- [Requests]
a - In the text about children's books on the Apollo 11 Moon Landing, what name was first planned for the landing module Eagle?
b - Rewrite the part of the text about children's books on the Apollo 11 Moon Landing that starts at "Jeanne Willis" and ends at "lifetime of grey.", replacing "stunning" with "striking".

- [Text provided]
Blast off with some brilliant books about the Apollo 11 Moon Landing! Review Panel member and librarian Carol Carter takes a look at some astro-themed children’s books to explore the topic.

Hilary Robinson
 & Lewis James
Chapter book

For those just past the Early Readers stage, Jasper: Space Dog is a fun and easy to read first chapter book. The book is written in the form of letters from Jasper (and his human owner, Charlie) to Dr Isabella Starr, Rocket Scientist. The letters from Charlie and Jasper are silly and light; they ask questions such as ‘Is the moon made of cheese?’, ‘Do astronauts eat hotdogs?’, and ‘Did the astronauts see a man in the moon?’.

Dr Starr’s replies are fun too, but also provide interesting facts. Did you know that the landing module Eagle was originally going to be called Haystack? ‘Houston, the Haystack has landed’ doesn’t have quite the same ring! Or that the astronauts couldn’t afford life insurance, so they each signed hundreds of photos to be sold if they didn’t make it back to raise money for their families. Jasper: Space Dog provides young readers with all of these answers and more.

Jeanne Willis
 & John Hare
Picturebook

Field Trip to the Moon is a stunning picture book exploring what happens when one child on a school trip to the moon accidentally gets left behind after the school space ship departs. Depicted in atmospheric shades of grey, with soothing rhyming text, we see the aliens creep up to investigate the lost child who is drawing a picture of Earth. For the moon aliens, the crayon colours open up a whole new world and lead to ‘the best day of our lives’.

Moving through pathos and wariness to friendship and joy, Field Trip to the Moon is accessible for the youngest children in school, but there is also much that could be explored with KS1 and LKS2, such as writing about the experience from the point of view of the child, describing a field trip to space or imagining suddenly discovering colour after a lifetime of grey.

- [Supplied information]
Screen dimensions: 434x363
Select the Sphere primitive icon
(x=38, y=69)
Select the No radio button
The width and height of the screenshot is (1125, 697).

--

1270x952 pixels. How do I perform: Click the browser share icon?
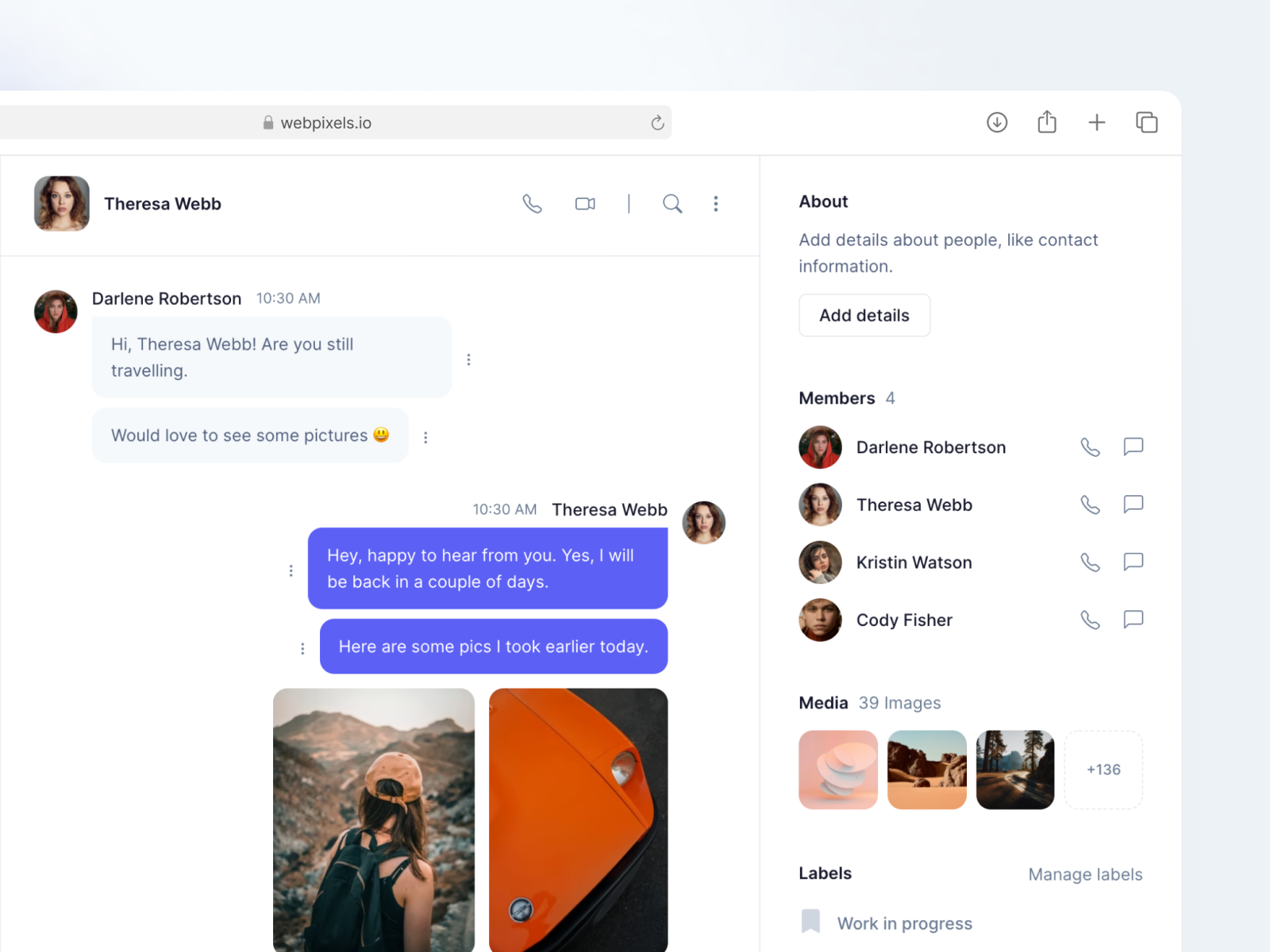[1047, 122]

- [Problem solutions]
a - Haystack

b -
Jeanne Willis
 & John Hare
Picturebook

Field Trip to the Moon is a striking picture book exploring what happens when one child on a school trip to the moon accidentally gets left behind after the school space ship departs. Depicted in atmospheric shades of grey, with soothing rhyming text, we see the aliens creep up to investigate the lost child who is drawing a picture of Earth. For the moon aliens, the crayon colours open up a whole new world and lead to ‘the best day of our lives’.

Moving through pathos and wariness to friendship and joy, Field Trip to the Moon is accessible for the youngest children in school, but there is also much that could be explored with KS1 and LKS2, such as writing about the experience from the point of view of the child, describing a field trip to space or imagining suddenly discovering colour after a lifetime of grey.